=== Begin Enclosure ===

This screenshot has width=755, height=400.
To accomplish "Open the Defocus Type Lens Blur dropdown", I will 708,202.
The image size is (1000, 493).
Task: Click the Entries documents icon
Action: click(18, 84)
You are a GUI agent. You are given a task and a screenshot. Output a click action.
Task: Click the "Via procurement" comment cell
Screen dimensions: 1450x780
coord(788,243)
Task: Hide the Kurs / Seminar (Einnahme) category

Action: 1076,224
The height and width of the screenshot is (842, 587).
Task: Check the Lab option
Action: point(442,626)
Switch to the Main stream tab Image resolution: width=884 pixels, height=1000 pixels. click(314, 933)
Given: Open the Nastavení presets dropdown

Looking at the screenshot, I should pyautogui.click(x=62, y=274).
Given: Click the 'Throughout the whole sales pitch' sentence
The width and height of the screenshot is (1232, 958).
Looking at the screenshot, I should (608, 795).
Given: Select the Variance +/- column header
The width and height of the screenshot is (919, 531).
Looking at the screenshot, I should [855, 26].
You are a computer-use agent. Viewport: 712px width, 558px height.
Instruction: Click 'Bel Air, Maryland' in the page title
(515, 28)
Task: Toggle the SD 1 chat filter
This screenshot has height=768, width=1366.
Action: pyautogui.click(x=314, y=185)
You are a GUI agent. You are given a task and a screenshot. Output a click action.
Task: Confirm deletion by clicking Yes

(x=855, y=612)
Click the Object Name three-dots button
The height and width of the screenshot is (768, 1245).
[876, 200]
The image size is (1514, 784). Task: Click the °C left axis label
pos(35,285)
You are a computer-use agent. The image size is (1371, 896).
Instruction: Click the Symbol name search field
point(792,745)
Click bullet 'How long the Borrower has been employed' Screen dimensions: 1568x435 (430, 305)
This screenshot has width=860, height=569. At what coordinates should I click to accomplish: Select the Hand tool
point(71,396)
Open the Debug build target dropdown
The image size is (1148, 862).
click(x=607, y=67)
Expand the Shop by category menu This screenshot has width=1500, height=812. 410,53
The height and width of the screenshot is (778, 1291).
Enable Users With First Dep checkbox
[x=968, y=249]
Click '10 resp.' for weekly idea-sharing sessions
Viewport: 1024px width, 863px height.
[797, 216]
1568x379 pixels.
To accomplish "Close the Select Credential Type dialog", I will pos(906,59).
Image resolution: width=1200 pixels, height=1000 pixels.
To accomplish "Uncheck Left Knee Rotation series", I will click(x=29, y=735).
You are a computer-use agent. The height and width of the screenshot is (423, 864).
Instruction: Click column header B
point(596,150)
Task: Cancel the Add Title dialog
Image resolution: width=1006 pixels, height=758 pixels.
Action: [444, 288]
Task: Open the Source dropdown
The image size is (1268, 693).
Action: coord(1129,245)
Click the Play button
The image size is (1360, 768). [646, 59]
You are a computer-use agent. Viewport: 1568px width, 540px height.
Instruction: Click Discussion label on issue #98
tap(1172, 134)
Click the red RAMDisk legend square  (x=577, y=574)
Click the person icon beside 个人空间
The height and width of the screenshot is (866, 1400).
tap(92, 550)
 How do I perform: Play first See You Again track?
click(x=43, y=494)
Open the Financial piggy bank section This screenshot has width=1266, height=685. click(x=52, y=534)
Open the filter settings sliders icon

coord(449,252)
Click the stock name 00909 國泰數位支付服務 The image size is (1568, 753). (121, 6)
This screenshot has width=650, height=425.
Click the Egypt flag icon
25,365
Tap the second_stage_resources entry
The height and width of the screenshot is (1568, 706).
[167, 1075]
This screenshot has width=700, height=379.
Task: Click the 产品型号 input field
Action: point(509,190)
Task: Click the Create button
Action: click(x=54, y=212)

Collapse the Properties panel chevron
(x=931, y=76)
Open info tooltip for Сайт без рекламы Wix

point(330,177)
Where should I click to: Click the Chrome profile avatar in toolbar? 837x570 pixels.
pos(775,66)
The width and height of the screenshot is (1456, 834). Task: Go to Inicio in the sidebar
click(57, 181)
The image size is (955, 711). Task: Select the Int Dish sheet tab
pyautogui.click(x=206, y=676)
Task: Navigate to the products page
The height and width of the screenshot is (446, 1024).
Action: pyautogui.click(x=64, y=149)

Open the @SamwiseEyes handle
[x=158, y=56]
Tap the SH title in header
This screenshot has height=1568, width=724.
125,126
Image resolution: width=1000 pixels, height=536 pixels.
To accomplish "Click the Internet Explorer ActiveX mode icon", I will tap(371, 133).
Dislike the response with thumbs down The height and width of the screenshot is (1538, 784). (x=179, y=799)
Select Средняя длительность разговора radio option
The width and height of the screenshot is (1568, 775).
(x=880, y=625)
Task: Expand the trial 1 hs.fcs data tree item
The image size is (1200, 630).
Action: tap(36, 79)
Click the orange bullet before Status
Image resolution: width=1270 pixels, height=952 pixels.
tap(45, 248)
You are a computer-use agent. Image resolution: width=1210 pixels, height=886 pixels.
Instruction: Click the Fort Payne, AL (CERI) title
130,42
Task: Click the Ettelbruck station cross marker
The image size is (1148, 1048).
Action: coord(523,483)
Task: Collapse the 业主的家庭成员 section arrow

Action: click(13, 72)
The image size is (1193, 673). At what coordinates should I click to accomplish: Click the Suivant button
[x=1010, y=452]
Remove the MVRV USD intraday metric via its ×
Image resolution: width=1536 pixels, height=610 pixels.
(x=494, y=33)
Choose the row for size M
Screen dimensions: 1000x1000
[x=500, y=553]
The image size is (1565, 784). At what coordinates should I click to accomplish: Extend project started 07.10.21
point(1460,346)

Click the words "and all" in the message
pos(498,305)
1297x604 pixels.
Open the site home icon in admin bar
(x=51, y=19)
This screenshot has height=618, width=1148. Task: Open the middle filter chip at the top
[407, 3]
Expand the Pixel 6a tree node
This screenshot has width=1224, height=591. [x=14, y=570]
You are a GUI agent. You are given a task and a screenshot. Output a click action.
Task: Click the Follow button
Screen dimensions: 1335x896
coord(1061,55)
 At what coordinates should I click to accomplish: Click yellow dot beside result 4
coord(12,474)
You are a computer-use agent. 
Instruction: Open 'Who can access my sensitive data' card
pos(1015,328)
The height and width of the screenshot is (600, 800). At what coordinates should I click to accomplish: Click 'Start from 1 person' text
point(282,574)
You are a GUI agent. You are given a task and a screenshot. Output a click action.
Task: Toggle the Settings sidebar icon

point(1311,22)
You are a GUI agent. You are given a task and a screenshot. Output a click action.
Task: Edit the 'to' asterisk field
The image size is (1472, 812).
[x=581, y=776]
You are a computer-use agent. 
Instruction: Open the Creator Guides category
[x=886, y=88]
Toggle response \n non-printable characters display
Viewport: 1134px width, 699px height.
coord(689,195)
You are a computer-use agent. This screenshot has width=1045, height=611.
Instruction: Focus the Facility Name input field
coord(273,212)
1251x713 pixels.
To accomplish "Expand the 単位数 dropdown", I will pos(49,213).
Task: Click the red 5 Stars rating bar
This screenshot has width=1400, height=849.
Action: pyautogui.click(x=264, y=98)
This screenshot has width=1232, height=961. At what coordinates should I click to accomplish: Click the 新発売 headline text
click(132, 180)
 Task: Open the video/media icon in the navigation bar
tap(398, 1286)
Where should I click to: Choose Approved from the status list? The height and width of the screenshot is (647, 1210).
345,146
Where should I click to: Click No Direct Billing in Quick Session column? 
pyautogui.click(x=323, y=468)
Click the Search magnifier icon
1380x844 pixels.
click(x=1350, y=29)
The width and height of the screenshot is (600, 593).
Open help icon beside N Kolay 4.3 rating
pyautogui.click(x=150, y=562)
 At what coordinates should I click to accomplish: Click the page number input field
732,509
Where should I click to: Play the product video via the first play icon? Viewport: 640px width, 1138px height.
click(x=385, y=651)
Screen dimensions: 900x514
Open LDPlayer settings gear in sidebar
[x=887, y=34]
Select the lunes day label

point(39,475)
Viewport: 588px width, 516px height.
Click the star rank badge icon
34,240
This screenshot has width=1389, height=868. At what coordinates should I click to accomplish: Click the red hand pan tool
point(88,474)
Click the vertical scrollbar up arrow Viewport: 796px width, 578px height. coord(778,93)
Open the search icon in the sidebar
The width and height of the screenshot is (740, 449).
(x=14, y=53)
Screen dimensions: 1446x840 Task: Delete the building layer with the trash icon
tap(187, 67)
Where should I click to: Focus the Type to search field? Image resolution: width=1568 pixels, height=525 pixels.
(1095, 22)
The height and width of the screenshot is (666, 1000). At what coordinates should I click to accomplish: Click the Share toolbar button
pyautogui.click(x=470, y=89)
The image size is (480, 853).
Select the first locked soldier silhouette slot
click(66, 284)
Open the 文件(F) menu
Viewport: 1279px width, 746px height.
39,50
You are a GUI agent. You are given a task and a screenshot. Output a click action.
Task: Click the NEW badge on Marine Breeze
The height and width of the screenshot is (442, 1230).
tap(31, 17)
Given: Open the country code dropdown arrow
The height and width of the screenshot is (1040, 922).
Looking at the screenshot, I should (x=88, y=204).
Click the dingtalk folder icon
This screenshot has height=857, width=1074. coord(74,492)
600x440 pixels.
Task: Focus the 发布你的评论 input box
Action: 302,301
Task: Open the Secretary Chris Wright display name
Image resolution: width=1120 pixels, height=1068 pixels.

=== End Enclosure ===

What is being asked:
Print exactly, and only, the lines beginning at the top of the listing and ending at the line with "Given: Select the Variance +/- column header".

Your solution:
This screenshot has width=755, height=400.
To accomplish "Open the Defocus Type Lens Blur dropdown", I will 708,202.
The image size is (1000, 493).
Task: Click the Entries documents icon
Action: click(18, 84)
You are a GUI agent. You are given a task and a screenshot. Output a click action.
Task: Click the "Via procurement" comment cell
Screen dimensions: 1450x780
coord(788,243)
Task: Hide the Kurs / Seminar (Einnahme) category

Action: 1076,224
The height and width of the screenshot is (842, 587).
Task: Check the Lab option
Action: point(442,626)
Switch to the Main stream tab Image resolution: width=884 pixels, height=1000 pixels. click(314, 933)
Given: Open the Nastavení presets dropdown

Looking at the screenshot, I should pyautogui.click(x=62, y=274).
Given: Click the 'Throughout the whole sales pitch' sentence
The width and height of the screenshot is (1232, 958).
Looking at the screenshot, I should (608, 795).
Given: Select the Variance +/- column header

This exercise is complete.